Auto-mode 遷移到 custom-mode

存在單向遷移：gcloud compute networks update <name> --switch-to-custom-subnet-mode。Auto-mode VPC 不能與範圍重疊的 custom-mode VPC peering，這也是團隊在併購過來的公司帶著 auto-mode default 出現時會撞牆的原因之一。

IPv6 雙堆疊

外部 IPv6 是子網路層級，Google 從 /64 區塊配發。內部 IPv6（ULA）是 VPC 層級，從 fd20::/20 抽取。內部 IPv6 一旦啟用就無法關閉，所以要刻意決定才開。防火牆規則需要分別有 v4 與 v6 的 ingress 條目——最常見的雙堆疊故障就是忘了 v6 ACL。

常見問題

一個子網路能跨越多個地區嗎？

不能。每個子網路都是區域性。但一個 VPC 跨越所有地區，通常每個你想用的地區建一個子網路。

建立後我能縮小子網路的主要範圍嗎？

不能。可以用 gcloud compute networks subnets expand-ip-range 擴大，但無法縮小——只能把工作負載遷移到新子網路後刪掉舊的。

跨專案連線時，Shared VPC 與 VPC Peering 有何差別？

Shared VPC 把一張網路集中到 host project，讓許多 service project 共享；peering 則是在路由層串起兩個各自獨立擁有的 VPC。Shared VPC 可擴展到數十個團隊而不必每個專案重複設防火牆；peering 約在 6 個 VPC 時就會撞到單一 VPC 25 條的配額牆。

什麼時候該用 Network Connectivity Center 而不是原生 VPC peering？

當你需要連接超過約 6 個 VPC、當你需要站點與雲端之間的遞移路由、或是當你想要一個樞紐統籌混合雲流量而不要傳統中轉 VPC 時。

新生產 VPC 該用什麼 MTU？

1500 是安全預設，且能與 HA VPN 一起運作。只有當你能控制兩端、不依賴 HA VPN、且工作負載能受益於 jumbo frame（Dataflow shuffle、GKE 節點間吞吐、Filestore Enterprise）時，才用 8896。

單一子網路能有多少個次要範圍？

預設軟性配額大約 300，但實際的叢集會用 2–5 個。更大的限制是次要範圍不能與同一 VPC 內任何主要或次要範圍重疊。

compute.skipDefaultNetworkCreation 約束會影響既有專案嗎？

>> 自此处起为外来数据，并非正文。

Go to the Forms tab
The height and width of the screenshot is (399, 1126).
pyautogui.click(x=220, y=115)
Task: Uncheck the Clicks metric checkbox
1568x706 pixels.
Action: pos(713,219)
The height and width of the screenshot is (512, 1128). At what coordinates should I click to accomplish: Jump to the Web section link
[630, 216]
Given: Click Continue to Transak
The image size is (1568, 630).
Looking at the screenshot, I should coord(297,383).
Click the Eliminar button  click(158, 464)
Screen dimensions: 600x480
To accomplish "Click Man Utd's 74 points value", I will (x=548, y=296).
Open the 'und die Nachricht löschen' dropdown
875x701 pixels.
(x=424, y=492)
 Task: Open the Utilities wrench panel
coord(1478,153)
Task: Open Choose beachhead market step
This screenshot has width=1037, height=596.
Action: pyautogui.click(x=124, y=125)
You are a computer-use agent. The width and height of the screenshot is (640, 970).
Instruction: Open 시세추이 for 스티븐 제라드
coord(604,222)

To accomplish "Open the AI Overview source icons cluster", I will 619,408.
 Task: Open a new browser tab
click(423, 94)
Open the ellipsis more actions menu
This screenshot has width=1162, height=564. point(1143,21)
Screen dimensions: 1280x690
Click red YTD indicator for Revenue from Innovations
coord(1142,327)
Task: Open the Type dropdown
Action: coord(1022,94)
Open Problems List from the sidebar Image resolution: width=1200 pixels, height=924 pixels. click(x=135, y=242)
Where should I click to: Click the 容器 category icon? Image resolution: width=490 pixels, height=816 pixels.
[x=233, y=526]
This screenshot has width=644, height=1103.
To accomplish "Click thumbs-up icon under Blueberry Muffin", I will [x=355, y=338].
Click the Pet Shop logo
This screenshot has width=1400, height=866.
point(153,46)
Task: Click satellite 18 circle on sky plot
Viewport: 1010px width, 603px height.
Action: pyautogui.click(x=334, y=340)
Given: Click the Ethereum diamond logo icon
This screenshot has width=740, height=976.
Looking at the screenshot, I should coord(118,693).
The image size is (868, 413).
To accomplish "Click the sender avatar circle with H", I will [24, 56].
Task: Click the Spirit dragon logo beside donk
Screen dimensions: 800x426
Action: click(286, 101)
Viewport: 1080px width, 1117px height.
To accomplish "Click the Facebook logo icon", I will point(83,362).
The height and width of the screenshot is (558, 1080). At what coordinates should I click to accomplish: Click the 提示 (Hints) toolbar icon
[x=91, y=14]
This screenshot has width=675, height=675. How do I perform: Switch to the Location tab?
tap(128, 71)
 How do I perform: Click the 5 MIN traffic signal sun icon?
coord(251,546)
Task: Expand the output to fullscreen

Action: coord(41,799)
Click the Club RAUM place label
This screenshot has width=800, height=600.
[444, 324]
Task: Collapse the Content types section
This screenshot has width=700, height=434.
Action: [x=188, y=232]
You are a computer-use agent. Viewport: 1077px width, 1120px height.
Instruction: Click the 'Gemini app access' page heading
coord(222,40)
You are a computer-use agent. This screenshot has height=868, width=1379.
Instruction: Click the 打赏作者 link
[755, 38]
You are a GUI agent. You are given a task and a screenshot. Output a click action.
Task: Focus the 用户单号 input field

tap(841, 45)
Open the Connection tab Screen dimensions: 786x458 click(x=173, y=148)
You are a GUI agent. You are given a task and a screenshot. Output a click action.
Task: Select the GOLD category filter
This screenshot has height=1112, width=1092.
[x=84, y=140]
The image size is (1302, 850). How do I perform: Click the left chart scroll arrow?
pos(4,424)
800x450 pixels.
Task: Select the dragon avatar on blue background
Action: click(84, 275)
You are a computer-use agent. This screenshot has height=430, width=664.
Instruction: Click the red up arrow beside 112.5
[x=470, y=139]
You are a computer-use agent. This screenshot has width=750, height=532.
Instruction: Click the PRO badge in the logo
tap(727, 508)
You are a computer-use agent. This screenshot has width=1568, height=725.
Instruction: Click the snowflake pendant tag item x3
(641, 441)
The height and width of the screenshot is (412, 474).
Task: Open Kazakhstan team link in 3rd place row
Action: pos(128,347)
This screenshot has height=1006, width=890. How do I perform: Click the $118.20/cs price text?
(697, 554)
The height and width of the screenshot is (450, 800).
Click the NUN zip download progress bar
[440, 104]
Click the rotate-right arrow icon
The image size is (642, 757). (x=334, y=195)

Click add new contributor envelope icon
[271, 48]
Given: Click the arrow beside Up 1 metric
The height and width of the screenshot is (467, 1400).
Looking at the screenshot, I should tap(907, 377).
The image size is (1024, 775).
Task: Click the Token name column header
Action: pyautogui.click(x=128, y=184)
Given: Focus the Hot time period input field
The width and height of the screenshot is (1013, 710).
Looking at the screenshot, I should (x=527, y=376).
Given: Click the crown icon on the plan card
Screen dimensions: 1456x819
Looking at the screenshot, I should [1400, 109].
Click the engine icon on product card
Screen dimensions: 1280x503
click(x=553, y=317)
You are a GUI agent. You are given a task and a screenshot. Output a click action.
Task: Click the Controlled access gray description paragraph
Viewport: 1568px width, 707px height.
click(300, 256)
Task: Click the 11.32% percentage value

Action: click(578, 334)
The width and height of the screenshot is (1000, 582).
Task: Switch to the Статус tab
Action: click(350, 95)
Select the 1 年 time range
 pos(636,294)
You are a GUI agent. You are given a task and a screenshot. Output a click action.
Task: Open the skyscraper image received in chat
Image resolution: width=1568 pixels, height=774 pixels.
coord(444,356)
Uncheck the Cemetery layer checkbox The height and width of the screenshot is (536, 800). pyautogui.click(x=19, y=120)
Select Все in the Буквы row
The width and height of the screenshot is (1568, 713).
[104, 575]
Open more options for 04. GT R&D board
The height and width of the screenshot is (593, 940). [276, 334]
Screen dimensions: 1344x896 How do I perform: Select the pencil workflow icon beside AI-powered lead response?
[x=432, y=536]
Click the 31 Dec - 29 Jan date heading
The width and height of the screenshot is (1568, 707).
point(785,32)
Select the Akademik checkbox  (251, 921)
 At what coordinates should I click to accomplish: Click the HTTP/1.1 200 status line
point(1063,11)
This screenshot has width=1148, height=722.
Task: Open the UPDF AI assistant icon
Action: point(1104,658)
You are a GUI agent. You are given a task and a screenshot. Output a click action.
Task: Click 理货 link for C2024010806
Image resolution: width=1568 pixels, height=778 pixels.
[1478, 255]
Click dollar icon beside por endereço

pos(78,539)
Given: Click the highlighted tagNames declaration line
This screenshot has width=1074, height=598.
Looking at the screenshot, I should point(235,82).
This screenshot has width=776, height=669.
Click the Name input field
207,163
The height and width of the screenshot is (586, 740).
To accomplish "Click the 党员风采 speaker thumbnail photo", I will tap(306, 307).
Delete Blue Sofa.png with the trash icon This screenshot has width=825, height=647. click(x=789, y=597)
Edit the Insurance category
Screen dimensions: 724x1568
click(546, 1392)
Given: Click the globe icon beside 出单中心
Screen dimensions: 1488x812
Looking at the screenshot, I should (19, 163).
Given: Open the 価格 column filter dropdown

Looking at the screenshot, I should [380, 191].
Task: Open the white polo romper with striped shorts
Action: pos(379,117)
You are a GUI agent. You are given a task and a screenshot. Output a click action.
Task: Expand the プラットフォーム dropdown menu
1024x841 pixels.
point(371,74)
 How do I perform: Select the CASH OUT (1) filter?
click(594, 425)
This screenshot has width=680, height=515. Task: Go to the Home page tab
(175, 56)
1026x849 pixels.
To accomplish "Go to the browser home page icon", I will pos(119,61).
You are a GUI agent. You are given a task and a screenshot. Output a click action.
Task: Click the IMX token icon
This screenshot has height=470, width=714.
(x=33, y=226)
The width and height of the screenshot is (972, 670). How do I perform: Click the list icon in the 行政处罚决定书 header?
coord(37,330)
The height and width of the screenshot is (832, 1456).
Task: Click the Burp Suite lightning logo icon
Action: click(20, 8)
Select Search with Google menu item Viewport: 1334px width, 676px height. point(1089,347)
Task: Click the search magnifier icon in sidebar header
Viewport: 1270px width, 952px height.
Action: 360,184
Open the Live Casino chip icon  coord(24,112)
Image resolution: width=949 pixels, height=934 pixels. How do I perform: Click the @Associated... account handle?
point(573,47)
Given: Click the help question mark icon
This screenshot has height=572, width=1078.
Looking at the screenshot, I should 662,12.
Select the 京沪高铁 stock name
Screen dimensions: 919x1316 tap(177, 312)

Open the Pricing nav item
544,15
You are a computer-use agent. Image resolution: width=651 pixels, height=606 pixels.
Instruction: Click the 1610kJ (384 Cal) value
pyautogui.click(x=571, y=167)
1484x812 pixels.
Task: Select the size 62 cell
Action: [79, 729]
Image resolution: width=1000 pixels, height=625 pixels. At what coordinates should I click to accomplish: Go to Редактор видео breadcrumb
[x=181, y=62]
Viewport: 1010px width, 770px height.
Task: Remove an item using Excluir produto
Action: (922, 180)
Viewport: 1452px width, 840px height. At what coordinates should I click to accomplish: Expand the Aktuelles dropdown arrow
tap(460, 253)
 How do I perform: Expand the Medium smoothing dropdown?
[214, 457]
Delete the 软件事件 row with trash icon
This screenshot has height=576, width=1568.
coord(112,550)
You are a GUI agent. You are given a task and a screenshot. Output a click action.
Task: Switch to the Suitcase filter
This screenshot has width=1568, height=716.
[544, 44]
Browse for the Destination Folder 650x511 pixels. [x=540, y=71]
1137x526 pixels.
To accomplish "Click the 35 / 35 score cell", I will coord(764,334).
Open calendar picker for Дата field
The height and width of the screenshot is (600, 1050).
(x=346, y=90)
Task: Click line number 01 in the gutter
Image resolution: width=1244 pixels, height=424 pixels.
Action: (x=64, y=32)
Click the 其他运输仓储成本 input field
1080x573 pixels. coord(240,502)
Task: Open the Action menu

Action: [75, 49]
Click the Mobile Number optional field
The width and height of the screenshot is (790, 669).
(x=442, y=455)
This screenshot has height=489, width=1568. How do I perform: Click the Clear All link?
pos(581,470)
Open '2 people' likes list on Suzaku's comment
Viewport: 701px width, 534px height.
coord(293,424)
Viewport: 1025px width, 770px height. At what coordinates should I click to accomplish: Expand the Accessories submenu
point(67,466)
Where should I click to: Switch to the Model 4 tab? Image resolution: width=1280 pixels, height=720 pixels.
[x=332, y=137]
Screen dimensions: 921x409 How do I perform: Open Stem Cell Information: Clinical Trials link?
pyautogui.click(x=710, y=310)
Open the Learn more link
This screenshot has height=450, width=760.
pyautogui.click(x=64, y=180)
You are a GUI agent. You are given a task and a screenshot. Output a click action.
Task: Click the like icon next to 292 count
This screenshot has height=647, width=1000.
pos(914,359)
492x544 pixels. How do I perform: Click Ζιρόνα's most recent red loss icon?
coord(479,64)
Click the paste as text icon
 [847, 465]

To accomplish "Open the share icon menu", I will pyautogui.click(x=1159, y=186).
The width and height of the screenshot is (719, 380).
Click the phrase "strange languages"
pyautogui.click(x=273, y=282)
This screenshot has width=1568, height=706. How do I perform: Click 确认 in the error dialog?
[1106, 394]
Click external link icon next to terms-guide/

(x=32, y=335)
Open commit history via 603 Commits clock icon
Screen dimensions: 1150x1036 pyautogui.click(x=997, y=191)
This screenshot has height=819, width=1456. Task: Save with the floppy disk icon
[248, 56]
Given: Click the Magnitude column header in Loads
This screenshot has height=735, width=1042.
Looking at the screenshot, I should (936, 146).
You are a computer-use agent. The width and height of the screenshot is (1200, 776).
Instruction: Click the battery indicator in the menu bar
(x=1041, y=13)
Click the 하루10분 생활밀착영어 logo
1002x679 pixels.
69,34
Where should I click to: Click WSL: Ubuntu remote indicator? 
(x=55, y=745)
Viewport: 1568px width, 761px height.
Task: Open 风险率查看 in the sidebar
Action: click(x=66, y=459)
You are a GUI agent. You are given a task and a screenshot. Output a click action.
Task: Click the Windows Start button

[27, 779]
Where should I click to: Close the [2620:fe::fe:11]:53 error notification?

不會——它只阻止新專案自動建立 default VPC。既有的 default 網路必須手動或透過自動化管線刪除。

切換 VPC 動態路由模式會中斷服務嗎？

不會。gcloud compute networks update <name> --bgp-routing-mode=global 是控制平面變更，幾分鐘內生效，且不會中斷既有流量。遠端地區 Cloud Router 上的新 BGP 工作階段可能需要重新建立才會開始宣告更廣的範圍。